An electric stove comprising a heater, a temperature sensor that detects the ambient temperature of the heater, and a control device that controls the heater and the like based on a detection value of the temperature sensor, wherein the control device detects a temperature from an output of the temperature sensor An increase rate detection means for calculating an increase rate, a storage means for storing predetermined data, a temperature increase rate detected by the increase rate detection means and a reference value preset in the storage means are compared. First determination means for determining abnormal overheating around the heater, and executing at least one of output of an alarm and interruption of power supply to the heater according to a determination result of the first determination means,
An abnormal temperature value is set and stored in the storage means, and the control device further includes second determination means for determining whether or not an ambient temperature detected by the temperature sensor exceeds the abnormal temperature value. Have
Even when the first determination means determines that the abnormal overheat is not determined and the second determination means determines that the abnormal temperature is exceeded, the alarm output and the power supply to the heater are cut off based on the determination result. Run at least one,
The heater has a plurality of heater modes having different heater capacities, and the abnormal temperature value is set in the storage means for each of the plurality of heater modes.

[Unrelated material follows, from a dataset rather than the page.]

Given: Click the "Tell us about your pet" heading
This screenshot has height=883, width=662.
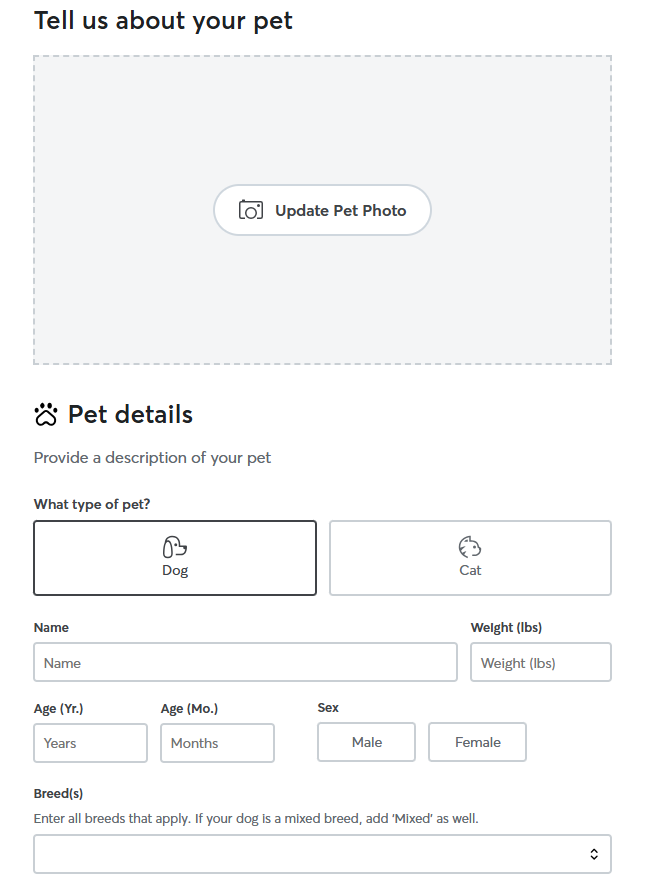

When the heater mode is changed after a lapse of a predetermined time after the electric stove is activated, the storage means temporarily stores the ambient temperature of the heater and data indicating that the heater mode has been changed at this time. And when the heater mode is changed, the control device stores the temperature around the heater at the time when the heater mode stored in the storage means is changed and a predetermined time after the heater mode is changed. 3rd judging means for judging abnormal heating around the heater by comparing with the ambient temperature of the heater after the elapse of time, and data indicating that the heater mode has been changed is stored in the storage means. If it is determined, the determination by the third determination means is not performed by the second determination means, and the output of the alarm and the interruption of the power supply to the heater are minimized. Electric stove and executes one. The storage means includes temperature division data that is divided into a plurality of stages so that the ambient temperature of the heater at the time when the heater mode is changed among the temporarily stored data so as to correspond to the plurality of heater modes. In the third determination means, the temperature classification data is compared with the changed heater mode, and when the temperature classification data is larger than the changed heater mode, The electric stove according to claim 1 , wherein data temporarily stored in the storage means is deleted. The heater, electric stove according to any one of claims 1-2, characterized in that a sheathed heater or a quartz tube heater.